Tratemos da 1ª questão referente à 1ª infração disciplinar: violação (intencional) da suspensão preventiva automática prevista na conjugação dos cits. artigos 41º/1 e 39º/1, ao dar a citada entrevista no dia 01-11-2016, após o jogo e a expulsão de 29-10-2016.

A tal questão referem-se, em conjunto, os cits. factos provados sob os nºs 5 a 8.

Invoca o recorrente que a prova produzida no TAD seria fundamento, no mínimo, para criar dúvida razoável no TAD quanto a o recorrente saber que fora expulso do jogo (e que, assim, estaria automaticamente suspenso preventivamente para efeitos de exercício, em especial, das funções de representação no âmbito das competições desportivas), dado que saber da sua expulsão é pressuposto subjetivo de base para a existência objetiva e subjetiva das infrações disciplinares por que foi condenado.

Releva aqui o artigo 13º/f) do RD/LPFP:

- O procedimento disciplinar regulado no presente Regulamento obedece aos seguintes princípios fundamentais: (…) presunção de veracidade dos factos constantes das declarações e relatórios da equipa de arbitragem e do delegado da Liga, e por eles percecionados no exercício das suas funções, enquanto a veracidade do seu conteúdo não for fundadamente posta em causa”.

Isto significa que o referido pela equipa de arbitragem (seja no relatório, seja noutras declarações) é (meio de) prova legal ou tarifada, ou seja, não é apreciado livremente pelo CD, nem pelo TAD; é considerado facto verdadeiro até que o órgão de disciplina ou o TAD concluam diferentemente, perante prova do contrário; é a chamada “prova plena”, como referido nos artigos 350º/2 e 347º do CC.

Ora, da prova testemunhal e dos documentos não resulta o contrário do referido pelo árbitro no seu relatório e depois deste.

Em tais meios de prova constatamos meras dúvidas e vacuidades quanto à factualidade inerente ao conhecimento e dolo referidos na matéria de facto. Demasiado pouco para considerar que foi feita prova do contrário do referido pelo árbitro e traduzido nos cits. factos 5 a 8.

Aliás, na própria entrevista é o próprio arguido a exprimir que sabe da sua expulsão, pelo menos nesse momento da entrevista. Que é o relevante.
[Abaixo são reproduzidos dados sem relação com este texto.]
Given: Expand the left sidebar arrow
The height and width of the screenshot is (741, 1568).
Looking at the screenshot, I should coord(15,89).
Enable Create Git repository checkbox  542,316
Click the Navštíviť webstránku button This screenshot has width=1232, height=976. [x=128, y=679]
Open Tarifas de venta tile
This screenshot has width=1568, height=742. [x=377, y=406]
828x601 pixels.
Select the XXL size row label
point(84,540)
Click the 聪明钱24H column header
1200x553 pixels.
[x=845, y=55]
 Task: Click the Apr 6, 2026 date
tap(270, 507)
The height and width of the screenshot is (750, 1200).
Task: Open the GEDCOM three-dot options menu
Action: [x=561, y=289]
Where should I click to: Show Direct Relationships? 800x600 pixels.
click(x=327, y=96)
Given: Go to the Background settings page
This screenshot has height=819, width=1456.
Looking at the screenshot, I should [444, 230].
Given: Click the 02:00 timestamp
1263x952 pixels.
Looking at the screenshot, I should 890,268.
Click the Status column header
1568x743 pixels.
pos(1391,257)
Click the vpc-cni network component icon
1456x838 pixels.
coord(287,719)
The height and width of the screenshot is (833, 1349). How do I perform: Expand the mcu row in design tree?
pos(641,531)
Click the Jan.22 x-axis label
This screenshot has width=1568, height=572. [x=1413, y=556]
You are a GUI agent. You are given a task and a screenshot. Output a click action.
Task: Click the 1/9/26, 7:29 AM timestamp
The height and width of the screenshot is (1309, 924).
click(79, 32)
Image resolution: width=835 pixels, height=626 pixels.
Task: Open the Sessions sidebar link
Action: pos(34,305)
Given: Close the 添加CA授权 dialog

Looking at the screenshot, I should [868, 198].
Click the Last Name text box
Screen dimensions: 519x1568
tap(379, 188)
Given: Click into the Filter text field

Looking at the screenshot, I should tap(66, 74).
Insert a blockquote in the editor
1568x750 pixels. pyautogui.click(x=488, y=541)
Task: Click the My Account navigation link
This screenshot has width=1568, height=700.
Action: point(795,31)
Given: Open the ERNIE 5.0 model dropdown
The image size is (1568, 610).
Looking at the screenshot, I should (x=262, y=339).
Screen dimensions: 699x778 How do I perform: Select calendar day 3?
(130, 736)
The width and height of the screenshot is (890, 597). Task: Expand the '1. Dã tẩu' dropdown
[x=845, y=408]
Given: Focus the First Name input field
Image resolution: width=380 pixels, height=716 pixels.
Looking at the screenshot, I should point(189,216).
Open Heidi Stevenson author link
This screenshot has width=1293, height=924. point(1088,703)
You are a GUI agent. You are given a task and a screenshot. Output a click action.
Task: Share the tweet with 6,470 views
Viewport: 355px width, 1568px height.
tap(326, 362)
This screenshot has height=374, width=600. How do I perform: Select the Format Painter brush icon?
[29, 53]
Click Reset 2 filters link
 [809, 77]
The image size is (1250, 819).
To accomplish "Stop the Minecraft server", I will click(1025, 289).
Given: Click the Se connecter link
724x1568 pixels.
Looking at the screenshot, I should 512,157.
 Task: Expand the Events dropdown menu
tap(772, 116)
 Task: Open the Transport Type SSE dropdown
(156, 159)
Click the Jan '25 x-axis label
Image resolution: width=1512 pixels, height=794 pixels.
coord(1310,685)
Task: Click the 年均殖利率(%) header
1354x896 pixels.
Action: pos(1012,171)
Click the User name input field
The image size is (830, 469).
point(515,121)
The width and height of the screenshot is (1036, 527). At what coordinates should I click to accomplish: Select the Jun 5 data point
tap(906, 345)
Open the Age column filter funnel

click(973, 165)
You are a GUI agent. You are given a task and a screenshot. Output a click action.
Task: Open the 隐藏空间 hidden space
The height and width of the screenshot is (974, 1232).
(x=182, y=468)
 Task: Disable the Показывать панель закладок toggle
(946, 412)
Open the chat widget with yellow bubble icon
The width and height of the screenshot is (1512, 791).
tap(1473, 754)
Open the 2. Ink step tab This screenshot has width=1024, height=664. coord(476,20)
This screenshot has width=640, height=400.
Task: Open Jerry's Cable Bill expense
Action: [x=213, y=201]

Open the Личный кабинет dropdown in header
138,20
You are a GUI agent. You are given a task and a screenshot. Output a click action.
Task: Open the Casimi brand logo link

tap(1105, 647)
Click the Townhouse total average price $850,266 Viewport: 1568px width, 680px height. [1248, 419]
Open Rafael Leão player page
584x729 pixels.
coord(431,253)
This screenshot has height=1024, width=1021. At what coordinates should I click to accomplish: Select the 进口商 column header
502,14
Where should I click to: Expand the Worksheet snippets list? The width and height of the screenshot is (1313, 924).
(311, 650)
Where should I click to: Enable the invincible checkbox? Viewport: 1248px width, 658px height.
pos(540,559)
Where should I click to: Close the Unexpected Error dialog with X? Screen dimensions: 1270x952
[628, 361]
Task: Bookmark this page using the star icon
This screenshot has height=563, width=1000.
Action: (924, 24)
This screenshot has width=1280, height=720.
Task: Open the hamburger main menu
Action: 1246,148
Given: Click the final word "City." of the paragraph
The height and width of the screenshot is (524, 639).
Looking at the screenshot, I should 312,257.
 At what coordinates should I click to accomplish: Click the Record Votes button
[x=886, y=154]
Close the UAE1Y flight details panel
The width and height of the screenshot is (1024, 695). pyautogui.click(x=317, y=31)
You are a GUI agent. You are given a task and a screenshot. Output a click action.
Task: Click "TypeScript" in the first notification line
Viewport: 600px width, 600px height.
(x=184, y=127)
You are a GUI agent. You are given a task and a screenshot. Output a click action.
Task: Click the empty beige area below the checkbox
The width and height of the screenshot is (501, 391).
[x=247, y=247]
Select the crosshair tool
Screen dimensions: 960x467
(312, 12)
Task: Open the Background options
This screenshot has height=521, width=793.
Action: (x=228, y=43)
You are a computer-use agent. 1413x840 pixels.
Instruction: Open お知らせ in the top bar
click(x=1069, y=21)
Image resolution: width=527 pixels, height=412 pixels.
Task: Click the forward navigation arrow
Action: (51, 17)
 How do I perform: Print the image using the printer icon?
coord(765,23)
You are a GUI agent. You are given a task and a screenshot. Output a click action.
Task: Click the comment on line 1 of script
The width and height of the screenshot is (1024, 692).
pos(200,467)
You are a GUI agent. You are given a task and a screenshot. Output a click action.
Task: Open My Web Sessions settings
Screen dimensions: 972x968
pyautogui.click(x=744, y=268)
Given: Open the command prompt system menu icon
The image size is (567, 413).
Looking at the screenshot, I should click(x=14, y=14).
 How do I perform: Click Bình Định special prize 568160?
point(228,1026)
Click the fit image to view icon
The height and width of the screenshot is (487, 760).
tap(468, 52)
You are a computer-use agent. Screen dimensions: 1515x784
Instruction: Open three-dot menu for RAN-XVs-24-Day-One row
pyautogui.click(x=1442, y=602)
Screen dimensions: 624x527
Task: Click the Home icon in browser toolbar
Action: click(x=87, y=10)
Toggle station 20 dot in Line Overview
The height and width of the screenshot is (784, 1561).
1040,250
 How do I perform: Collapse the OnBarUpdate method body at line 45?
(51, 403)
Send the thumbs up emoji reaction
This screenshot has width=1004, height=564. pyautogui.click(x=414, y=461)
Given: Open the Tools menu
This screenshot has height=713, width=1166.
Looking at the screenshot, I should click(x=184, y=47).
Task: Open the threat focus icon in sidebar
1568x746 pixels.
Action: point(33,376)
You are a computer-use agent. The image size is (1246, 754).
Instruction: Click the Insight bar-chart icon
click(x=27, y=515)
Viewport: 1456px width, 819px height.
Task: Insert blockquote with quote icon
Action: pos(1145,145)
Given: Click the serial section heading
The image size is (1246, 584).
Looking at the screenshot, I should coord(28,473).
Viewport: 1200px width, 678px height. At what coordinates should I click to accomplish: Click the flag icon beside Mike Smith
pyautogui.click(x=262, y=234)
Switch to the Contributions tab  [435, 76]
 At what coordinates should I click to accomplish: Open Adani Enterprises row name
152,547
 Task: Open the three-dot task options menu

Portanto, ficou demonstrado que o ora recorrente sabia, aquando da entrevista (aqui o facto central), que estava suspenso preventivamente.

Concluímos, assim, que não houve erro de julgamento dos factos, aqui de um facto psíquico.

2 – Do erro de julgamento de direito quanto à aplicação dos cits. artigos 19º/1, 39º/1, 41º/1, 141º e 168º/1 do RD/LPFP vigente em 2016/2017

2.1.

Aqui chegados, ultrapassada a questão fáctica e probatória, temos de enfrentar a 2ª questão fundamental: saber se o recorrente, estando suspenso preventivamente (o que sabia), podia ou não podia dar a entrevista, a qual, como é natural e óbvio, teve que ver com o cit. jogo de futebol e a sua expulsão.

Para o recorrente e ante o RD de 2016/2017, uma entrevista ao JN não se pode considerar como “representação no âmbito das competições desportivas e das relações oficiais com a Liga Portuguesa de Futebol Profissional e a Federação Portuguesa de Futebol” (cf. os artigos 39º/1 e 41º/1 do RD/LPFP), pelo que o recorrente não poderia ter violado a suspensão preventiva automática decorrente da sua expulsão do jogo; além disso, tal tese violaria o artigo 37º/1 da CRP e o princípio constitucional da segurança jurídica.

Parece-nos que aqui o recorrente tem razão, desde logo quanto ao RD.

Os enunciados normativos em questão apontam no sentido de “exercício de funções”, o que, à partida (artigo 9º do CC), aponta para condutas institucionais. O visado fica impedido de agir institucional e exteriormente como “agente desportivo” no âmbito das competições desportivas.

Conceder a entrevista ao JN não foi, portanto, um agir institucional e exterior como “agente desportivo” no âmbito das competições desportivas, à luz do RD de 2016/2017.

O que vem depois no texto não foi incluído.